Август помялся и начал говорить.

Некоторое время тому назад он находился в игорном доме, где спустил все деньги. Он как раз подумывал, без особой охоты, как ему поступить – заложить часы, оставшиеся от матушки, или попросить в долг у друзей, – когда кто-то неожиданно положил ему на плечо руку. Август поглядел на нее и увидел, что на ней не хватает трех пальцев. Затрепетав, он вскочил с места, но Иоганн Ферзен, неведомо как оказавшийся рядом с ним, принудил его сесть на место.

– Так его действительно зовут Ферзен? – поморщился Владимир. – Ладно, это не столь важно. Что именно он тебе сказал?

От офицеров не укрылось, что Добраницкий замялся и, прежде чем ответить, покосился на здоровенные лапищи Балабухи.

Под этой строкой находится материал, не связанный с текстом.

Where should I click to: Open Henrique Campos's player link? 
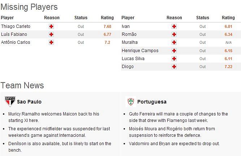(140, 51)
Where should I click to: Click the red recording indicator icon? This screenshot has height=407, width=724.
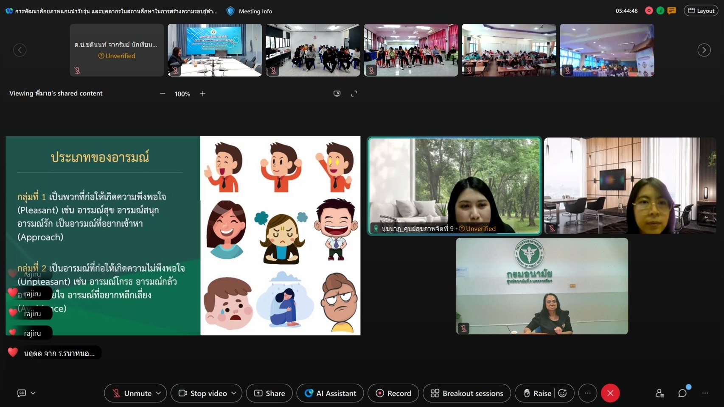[x=649, y=11]
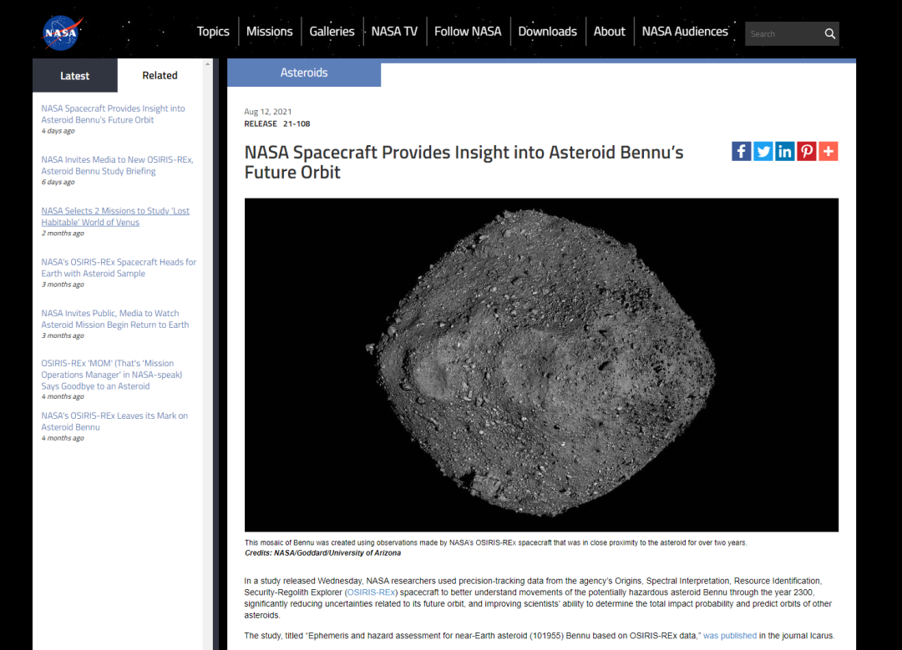
Task: Follow the 'was published' link
Action: (729, 636)
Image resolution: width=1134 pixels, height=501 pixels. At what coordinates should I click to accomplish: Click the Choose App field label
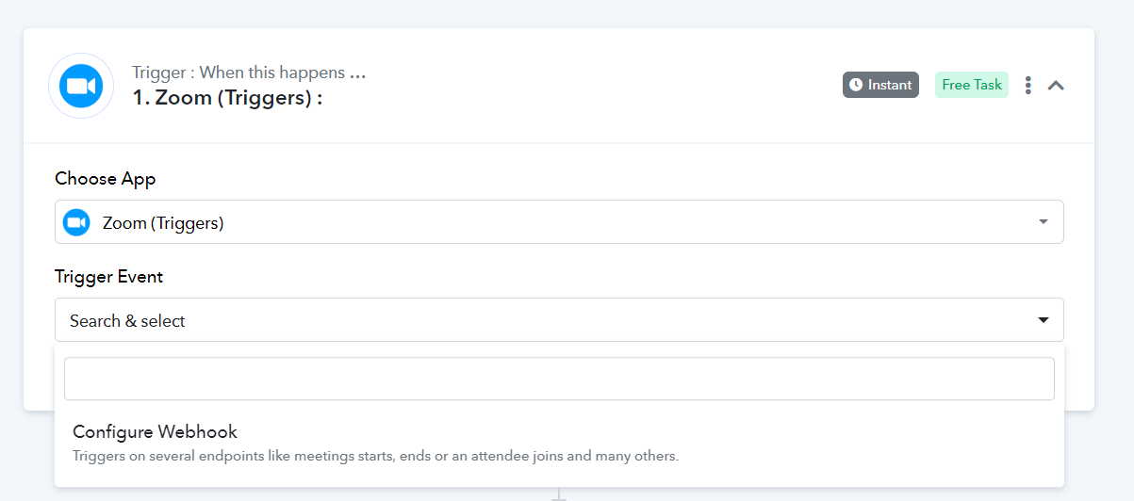pos(106,179)
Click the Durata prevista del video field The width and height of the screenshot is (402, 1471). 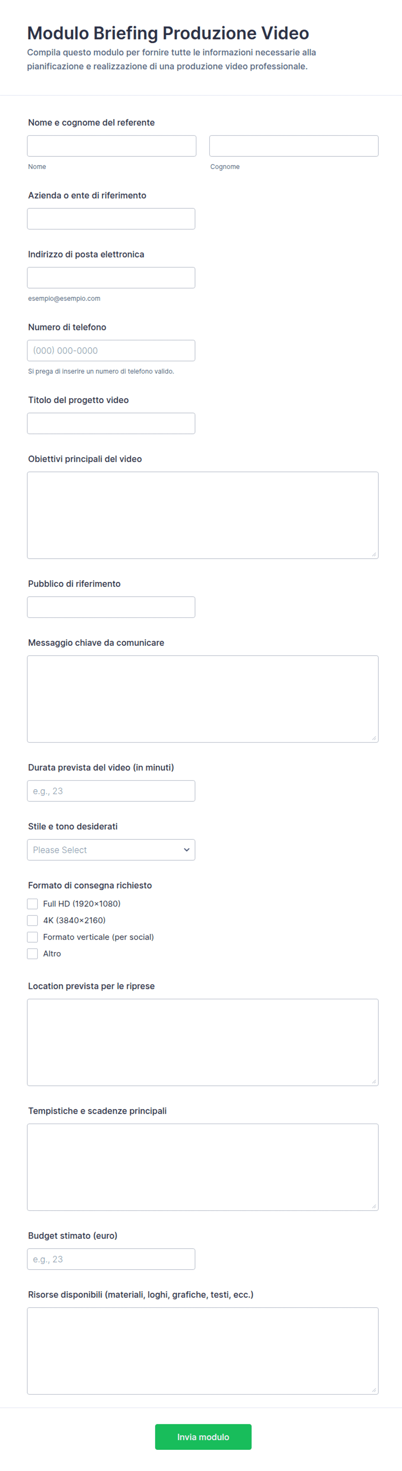pos(111,791)
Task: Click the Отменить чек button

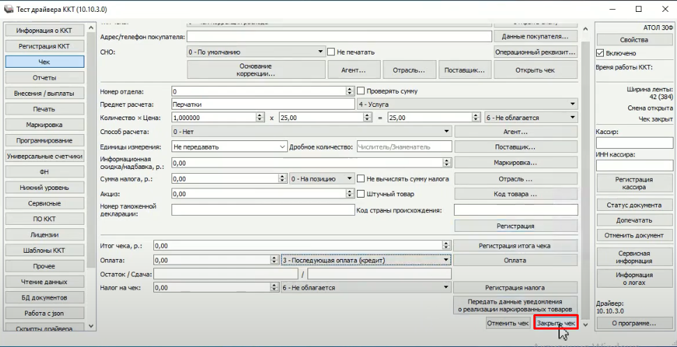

– Если ты скажешь нам всю правду, он тебя не тронет, – пообещал Гиацинтов. – Ферзен тебе что-то предложил? Что именно?

– Он предложил мне деньги, – ответил Август. – Правда, не сразу. Сначала он сказал, что ему известно, что я поляк, и что он горячо сочувствует польскому стремлению освободиться от российского узурпатора.

…Пристально глядя в лицо своему собеседнику, Ферзен предположил, что, как истинный польский патриот, тот не может быть на одной стороне с русскими.

– Ведь вы согласны, милостивый государь, что император Николай – тиран и мерзавец?